■ Consignes
A. Recopiez fidèlement le passage du texte sur les requins, de «En ce qui concerne» à «Saint-Laurent, Jeffrey Gallant.».
B. Répondez aux questions suivantes sur le texte sur les requins :
(i) Quel média est cité parmi ceux qui ont publié la photo ?
(ii) Quelle longueur approximative le texte donne-t-il pour les requins blancs juvéniles ?
(iii) Quel poste occupe Jeffrey Gallant ?
C. Poursuivez le texte sur les requins après sa dernière phrase.

■ Texte à lire
◆ ◆ ◆ ◆ ◆

Il est vrai qu’à première vue, ce requin a clairement «une gueule de mako», si l’on me prête l’expression. J’ai fait un petit montage ci-dessous avec la photo publiée par la plupart des médias (dont Le Soleil) et deux images que M. Coulombe m’a envoyées pour appuyer sa position. Et l’on comprend aisément ses doutes : la forme du spécimen de North Sydney est beaucoup plus allongée que celle du requin blanc adulte, et beaucoup plus proche de celle d’un mako.

Mais voilà, ce n’est pas sans raison que les deux espèces sont souvent confondues : elles se ressemblent beaucoup, surtout quand les requins blancs sont encore juvéniles, et c’est le cas celui de North Sydney. Sur son site web, le Shark Lab de l’Université d’État de Californie à Long Beach explique que «comme tous les poissons, les requins blancs grandissent continuellement tout au long de leur vie, mais leur croissance en longueur ralentit avec l’âge alors qu’ils prennent plus de corpulence».

Un peu comme les humains, quoi. Mais n’allons pas là…

En ce qui concerne nos identifications d’espèces, cela implique que la forme des requins blancs juvéniles (environ 2m de long) peut être très semblable à celle d’un mako. Il faut donc se méfier des image de requins blancs adultes quand on tente de départager les deux. Il y a cependant d’autres clefs d’identification qui peuvent être utilisées et qui sont plus fiables. «La morphologie générale, la couleur de la peau, les yeux, le premier aileron dorsal, et surtout les dents (...) sont relativement simples à distinguer par un observateur habitué», indique  le directeur scientifique de l’Observatoire des requins du Saint-Laurent, Jeffrey Gallant.

◆ ◆ ◆ ◆ ◆

■ Données affichées
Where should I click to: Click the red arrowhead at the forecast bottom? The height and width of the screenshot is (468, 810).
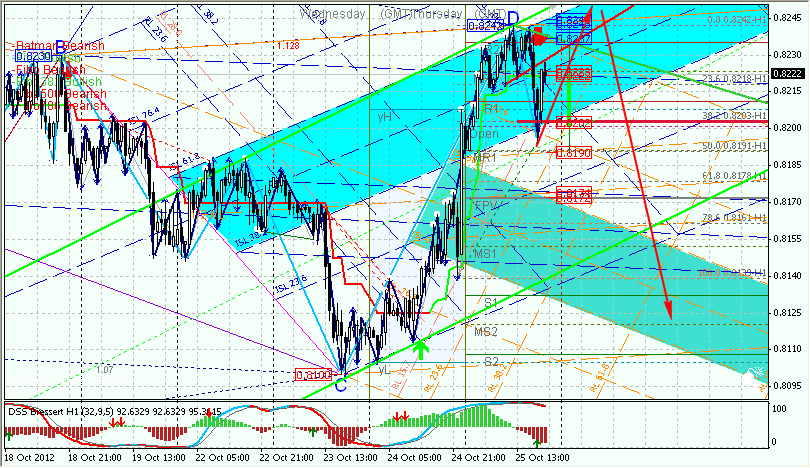point(667,308)
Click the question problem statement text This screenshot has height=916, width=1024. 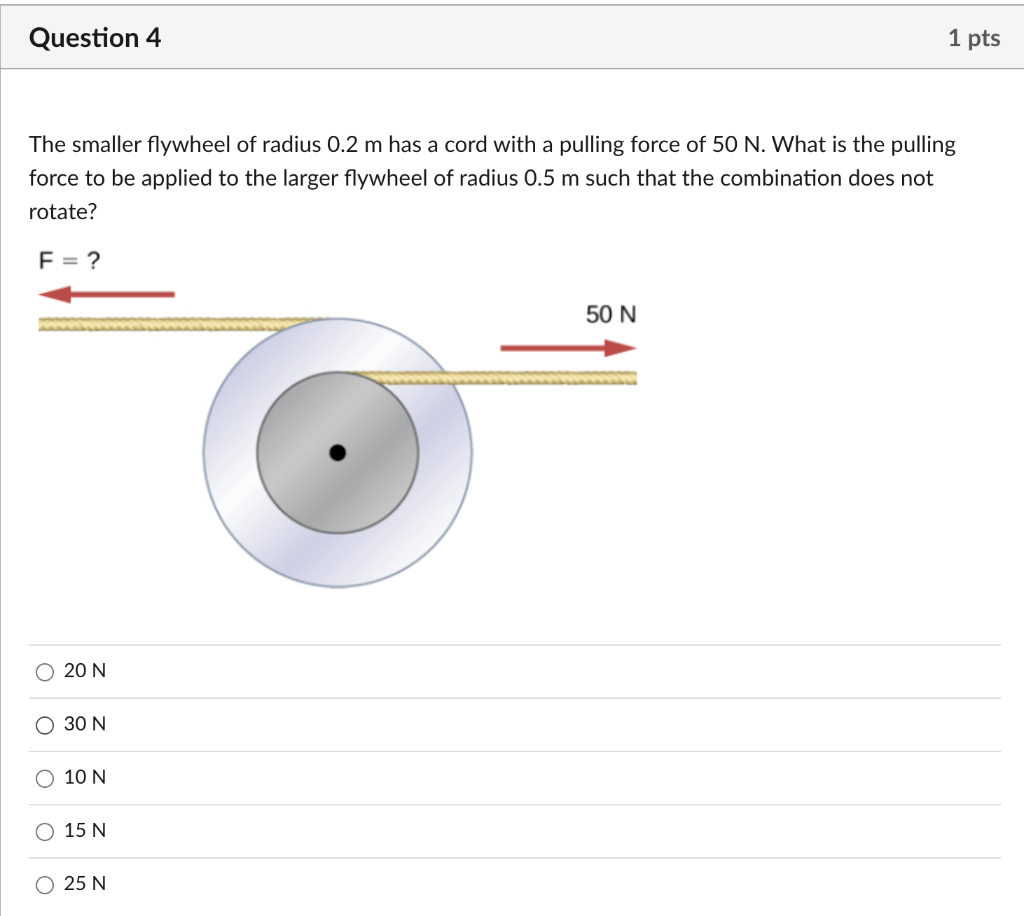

◆ ◆ ◆ ◆ ◆

■ Réponses
A.
En ce qui concerne nos identifications d’espèces, cela implique que la forme des requins blancs juvéniles (environ 2m de long) peut être très semblable à celle d’un mako. Il faut donc se méfier des image de requins blancs adultes quand on tente de départager les deux. Il y a cependant d’autres clefs d’identification qui peuvent être utilisées et qui sont plus fiables. «La morphologie générale, la couleur de la peau, les yeux, le premier aileron dorsal, et surtout les dents (...) sont relativement simples à distinguer par un observateur habitué», indique  le directeur scientifique de l’Observatoire des requins du Saint-Laurent, Jeffrey Gallant.

B.
(i) Le Soleil.
(ii) Environ 2 m.
(iii) Il est directeur scientifique de l'Observatoire des requins du Saint-Laurent.

C.
La photo que Le Soleil avait publiée le mois dernier ne le montrait pas, mais des gens sur place ont pris des images, dont la résidente de Nouvelle-Écosse, Laura Brophy — que je remercie d’ailleurs d’avoir accepté de les partager pour cette chronique.

Les dents, donc... Celles des requins blancs sont triangulaires et droites avec une base assez large, alors que celles des makos sont nettement plus fines et recourbées.

Encore ici, cependant, il faut se méfier des écarts entre requins adultes et juvéniles. «Les dents du requin blanc juvénile sont toutefois plus étroites (moins triangulaires), et un peu plus semblables au taupe-bleu [autre nom du mako, ndlr], que chez le blanc adulte», avertit M. Gallant. On le voit dans ce «guide d’identification» du ministère de la conservation de Nouvelle-Zélande. Une fois que l’on a ça en tête, les dents photographiées par Mme Brophy semblent assez clairement être celles d’un requin blanc parce qu’elles sont triangulaires et droites.

Une autre caractéristique qui permet de distinguer les «blancs» des makos est la position de certaines nageoires. Comme on peut le voir sur cette image du Ministère de la faune de Californie qui compare différentes espèces, chez le requin blanc la nageoire dorsale commence au-dessus (plutôt vers l’arrière, mais au-dessus quand même) de la nageoire pectorale. Chez le mako, la dorsale commence complètement en arrière de la pectorale et ne la chevauche pas du tout. Or sur les photos de Mme Brophy, le début de la dorsale est clairement au-dessus de la pectorale, ce qui correspond à un requin blanc.

Il aurait été intéressant de pouvoir voir les nageoires sur la queue de l’animale puisque chez le requin blanc, la seconde dorsale est un peu décalée vers l’avant par rapport à la nageoire anale (sous la queue), alors qu’elles sont vis-à-vis chez le mako, mais les images prises par Mme Brophy ne le montrent pas. Quoi qu’il en soit, ces images (ainsi que l’avis des vrais experts, dont je ne fais pas partie) montrent de manière convaincante que c’est bel et bien un requin blanc qui est mort sur la berge à North Sydney.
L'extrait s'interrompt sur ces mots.